Pero no solo a estos sectores llegaron las luces del proceso revolucionario iniciado en 1959. También la alimentación del pueblo ha sido prioridad para el Estado cubano, el cual poco a poco creó alternativas para producir más y con calidad.

Sabemos que han existido dificultades en los últimos años con respecto a los incumplimientos en los contratos de algunos productores, su inconformidad con precios establecidos para los convenios de comercialización y entregas tardías de los paquetes tecnológicos, lo cual se traduce en pérdidas para las cosechas. La inestabilidad del clima, en ocasiones con sequía y en otras con exceso de precipitaciones, también atenta contra la producción de alimentos de temporada.

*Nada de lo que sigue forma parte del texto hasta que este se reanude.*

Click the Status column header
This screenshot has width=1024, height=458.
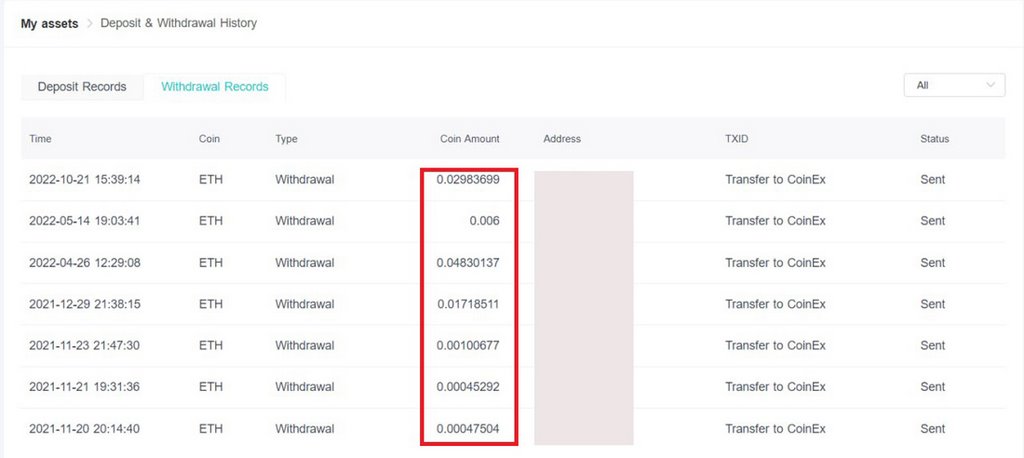(934, 139)
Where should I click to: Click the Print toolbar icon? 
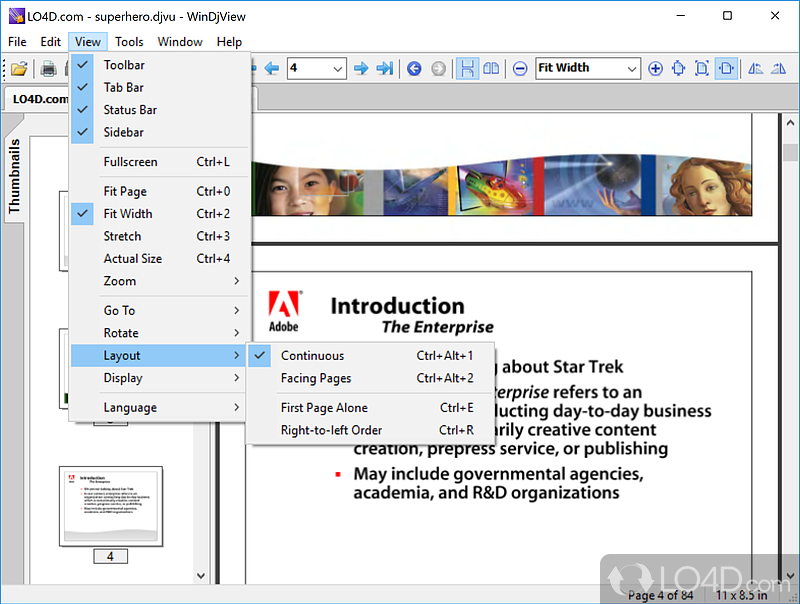point(49,68)
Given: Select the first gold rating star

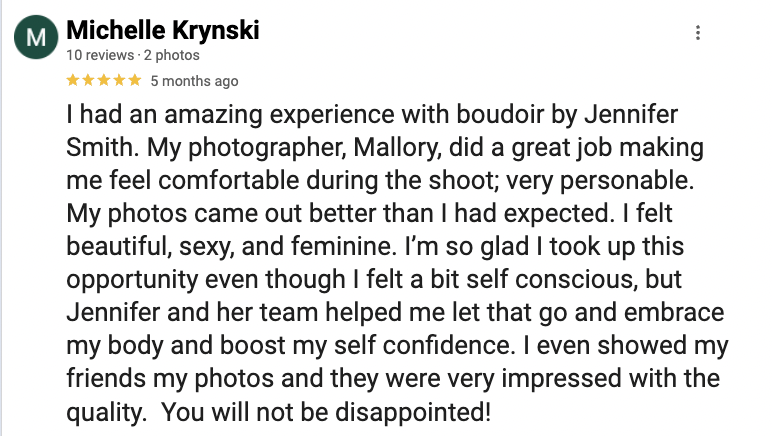Looking at the screenshot, I should (73, 80).
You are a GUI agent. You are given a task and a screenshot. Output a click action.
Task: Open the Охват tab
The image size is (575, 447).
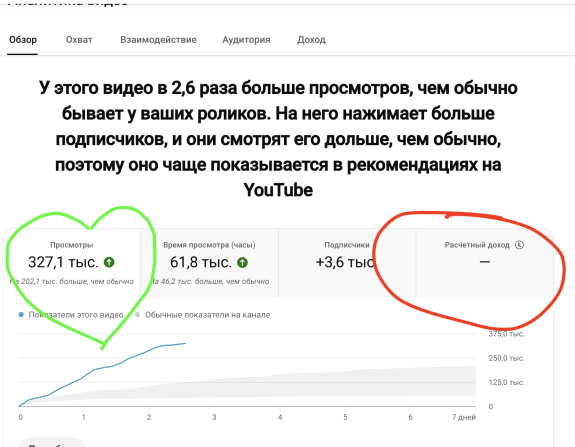pos(79,40)
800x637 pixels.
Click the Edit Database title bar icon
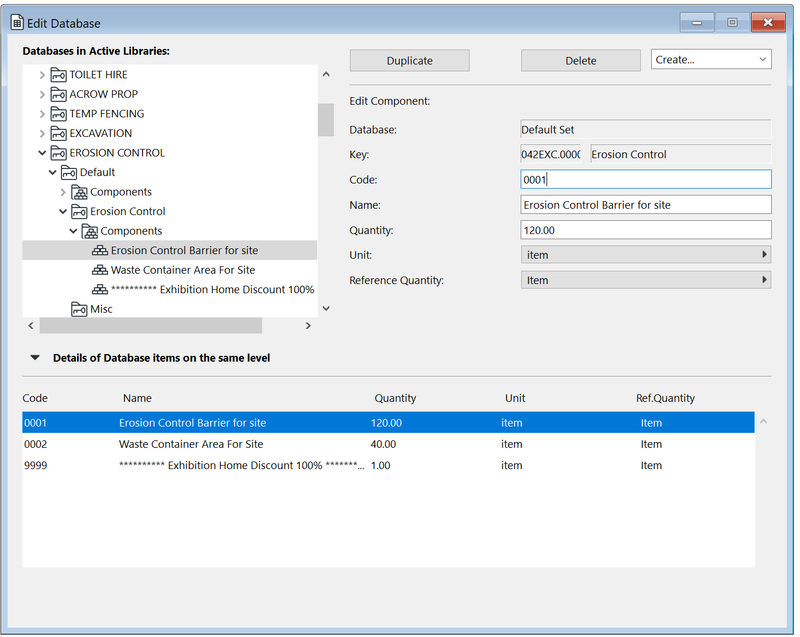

No obstante, más allá de todo, aun se puede percibir variedad en los mercados agropecuarios, en lo referido a viandas, hortalizas y frutales. Sin olvidar los elevados precios de algunos alimentos, como consecuencia de la Ley de oferta y demanda, pienso que sí debemos reconocer las bondades que se otorgan a los centros asistenciales de Salud Pública, por ejemplo la Casa de los Abuelos y el Hogar Materno.

Por otra parte funcionan los comedores del Sistema de Atención a la familia, creados para satisfacer las necesidades de alimentación de jubilados, casos sociales o ancianos con problemas económicos. En estas unidades de San Antonio de los Baños se ofrece a los beneficiarios un variado menú equilibrado por el módico precio de un peso.

De manera general, la Agricultura urbana y suburbana, los patios familiares de referencia nacional, las diez formas productivas del territorio y los campesinos individuales contribuyen a la existencia de productos agrícolas en los hogares ariguanabenses. Eso sí, los precios aun deben ajustarse a todos los bolsillos, para que la equidad siga siendo una premisa de nuestra sociedad.